Sychra initially played the harp and possibly the torban on which he was reputed to have been a great virtuoso, before dedicating himself to the seven-string guitar. He moved to Moscow early in 1801, and became the dominant figure in the field, gaining a huge following. In 1812, perhaps because of Napoleon’s campaign and the Moscow fire of that year, he moved to St Petersburg, where he remained for the rest of his life. In 1802 Sychra published the Journal pour la guitare à sept cordes in Moscow, and in 1813 published a new journal, Sobranie raznogo roda p'es [A collection of various pieces] in St Petersburg. He published another journal in 1818, advertised in the Peterburgskie vedemosti [Petersburg news] as containing 50 pieces in each of its six issues. A further journal appeared in 1824. The most important of his journals, Peterburgskij žurnal dlja gitary [The Petersburg journal for the guitar], first appeared in 1826, and was published, presumably monthly, for the next 12 years; 144 issues survive. He also published many individual pieces. The Stellovsky-Gutheil editions alone contain 75 numbers, of which most consist of several compositions. In all Sychra published more than 1,000 pieces for the seven-string guitar, and left many in manuscript, including complete arrangements for two guitars of Glinka’s A Life for the Tsar and Ruslan and Lyudmila, with which he was assisted by the composer.

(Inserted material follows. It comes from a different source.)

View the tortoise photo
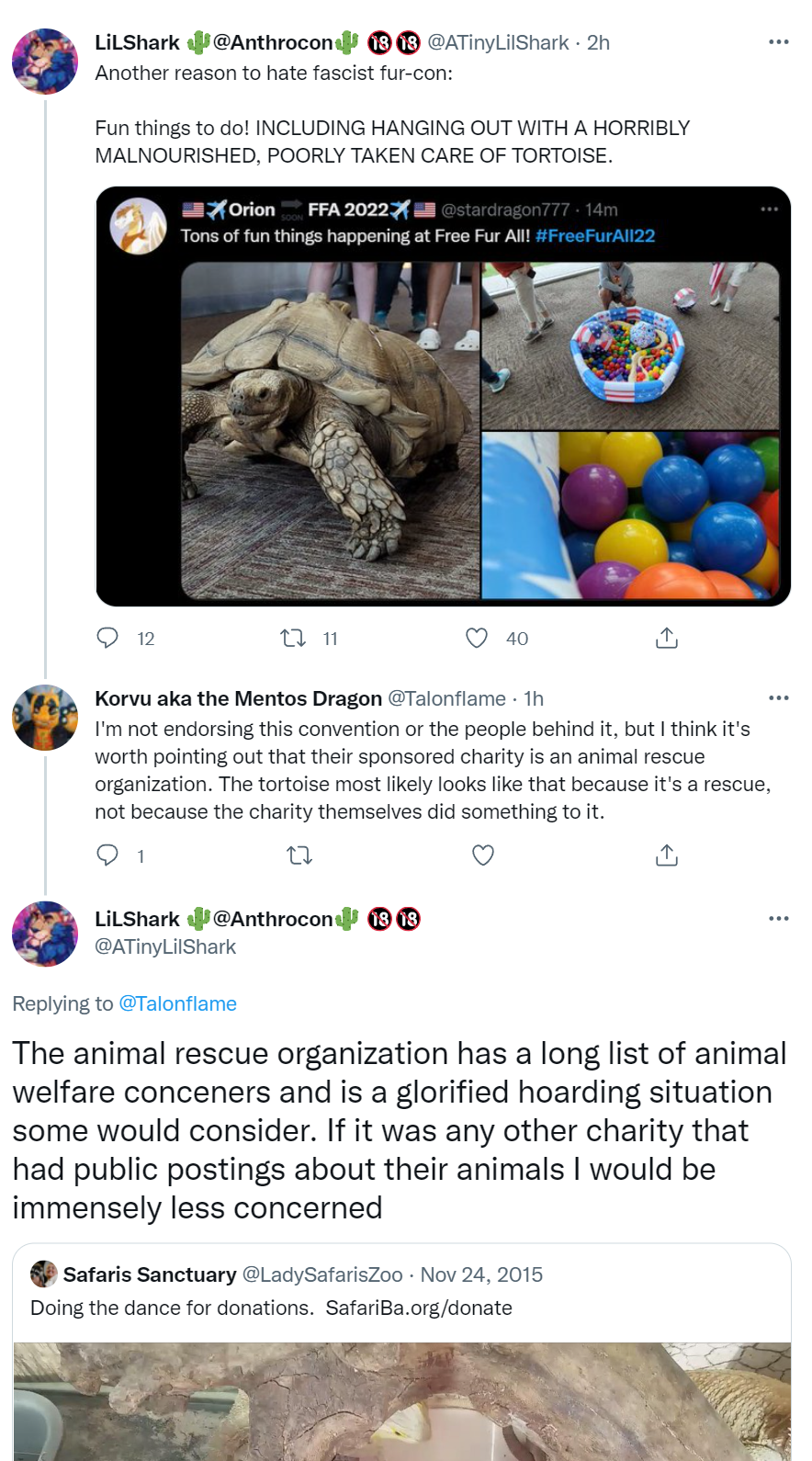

Sychra wrote a large number of pieces for amateurs, including studies, folk song settings, operatic transcriptions and arrangements of Viennese waltzes by Johann Strauss, Carl Maria von Weber and Josef Lanner, an output that may explain his dismissal by Soviet-era musicologists as a mediocre composer. Among these compositions, however, are many that require the highest level of virtuoso technique, and which not only employ techniques not known in the West, such as the four-finger cross-string trill, but are also musically innovative. Much of Sychra’s guitar music, especially the teaching pieces and studies, reproduces harp sonorities on the guitar, perhaps as a result of his early career as a harpist. His magnum opus, the Praktičeskie pravila igrat' na gitare [Practical rules for playing the guitar] (St. Petersburg, 1817), which has long been esteemed by Russian guitarists, is only now beginning to attract international attention.
Interest in Sychra's composition and guitar technique has received renewed attention following the revival of his work by Dr. Oleg Timofeyev, whose doctoral dissertation (Timofeyev 1999a) and subsequent recordings (e.g., (Timofeyev 1999b), (Timofeyev 2000)) have been devoted to Sychra.